Four Tips on Attracting Angel Investment (BNET) By Julian Goldsmith

September 28th, 2009 @ 5:28 am

Anyone harbouring the dream of starting up their own business mayu face a tough time getting outside investment in the near future. But there is a general belief that conditions are improving and it’s worth thinking about securing the funds you need from a business angel, or high net worth individual.

Mike Weaver, CEO Beer & Partners (B&P), an organisation that specialises in connecting new businesses with angel funding, is keen to extol the angel’s virtues. Individual investors, he says, have a mentoring attitude and will want to put something back into the business world that made them successful.

B&P tends to raise capital of between £100,000 and £2m for new ventures — plugging the gap left by venture capitalists, which tend look for bigger deals.

According to Weaver, the VC market is struggling to secure capital. Once they have it, they are under pressure to invest quickly, and in the best deal possible.

Angel investors generally have a longer lead-time in the business, typically five to seven years, so they pick their deals on that basis. Should the company run into trouble, an angel will likely use their skills to help the business recover, rather than looking for a quick and painless exit. Weave has this advice for anyone interested in securing angel funding:

1. Present the management team clearly. Describe the company’s long-term plans from the outset. Angels are interested in the people that make up the business, not just the business plan.
2. Valuation is key. Companies in the past have been tempted to over-value themselves, resulting in an over-expectation of returns from investors. Being realistic about your company’s assets and potential will keep your investors happier in the long run.
3. Approach direct investors through a network — not exactly a surprising attitude from Weaver here, who warns that financial regulations around funding can expose an entrepreneur to some of the investors’ liabilities, if they don’t approach the matter in the correct way. An intermediary can help smooth this process.
4. Securing EIS relief is important to investors. It helps to secure a return on investment and protects them from some tax expenses on exit.

So, are there any instances where a management team wouldn’t want to approach business angels? This sort of funding is very specific and it may not be applicable for every would-be business leader.

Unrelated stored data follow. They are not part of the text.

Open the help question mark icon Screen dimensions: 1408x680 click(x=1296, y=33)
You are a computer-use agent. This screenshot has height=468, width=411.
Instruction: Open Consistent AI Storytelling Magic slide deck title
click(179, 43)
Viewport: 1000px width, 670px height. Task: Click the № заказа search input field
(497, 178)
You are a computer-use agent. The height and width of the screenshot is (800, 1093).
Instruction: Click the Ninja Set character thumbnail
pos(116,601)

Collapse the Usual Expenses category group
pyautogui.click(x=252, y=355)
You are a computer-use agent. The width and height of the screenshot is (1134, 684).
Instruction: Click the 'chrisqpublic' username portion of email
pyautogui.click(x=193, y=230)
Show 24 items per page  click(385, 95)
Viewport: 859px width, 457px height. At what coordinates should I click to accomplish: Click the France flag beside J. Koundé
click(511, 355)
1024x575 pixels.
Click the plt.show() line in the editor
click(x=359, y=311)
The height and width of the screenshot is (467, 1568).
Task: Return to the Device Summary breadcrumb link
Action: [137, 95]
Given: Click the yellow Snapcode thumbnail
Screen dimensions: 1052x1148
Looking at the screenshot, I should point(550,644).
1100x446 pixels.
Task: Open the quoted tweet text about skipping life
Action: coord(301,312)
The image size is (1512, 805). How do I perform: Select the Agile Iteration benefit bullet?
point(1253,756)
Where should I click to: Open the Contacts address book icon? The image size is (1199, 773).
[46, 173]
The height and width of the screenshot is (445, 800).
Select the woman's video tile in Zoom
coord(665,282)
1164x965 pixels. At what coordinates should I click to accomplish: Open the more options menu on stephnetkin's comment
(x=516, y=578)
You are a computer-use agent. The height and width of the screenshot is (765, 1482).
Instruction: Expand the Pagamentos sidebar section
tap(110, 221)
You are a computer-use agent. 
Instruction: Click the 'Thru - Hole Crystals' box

The management needs a clear exit plan. If you want to build a lifestyle business over 20 years, angel investment is not for you. Debt may be a better option than giving away a share in your business. If you want complete control over your new venture, or feel you have no need of the sort of mentoring an angel offers, it’s not for you. Angel investors deal in a specific range of funds. If you need capital below £100,000, you may want to approach family and friends first. According to Weaver, angels typically want to see a financial commitment from the management team anyway, so that the financial risks involved in setting up the business are shared.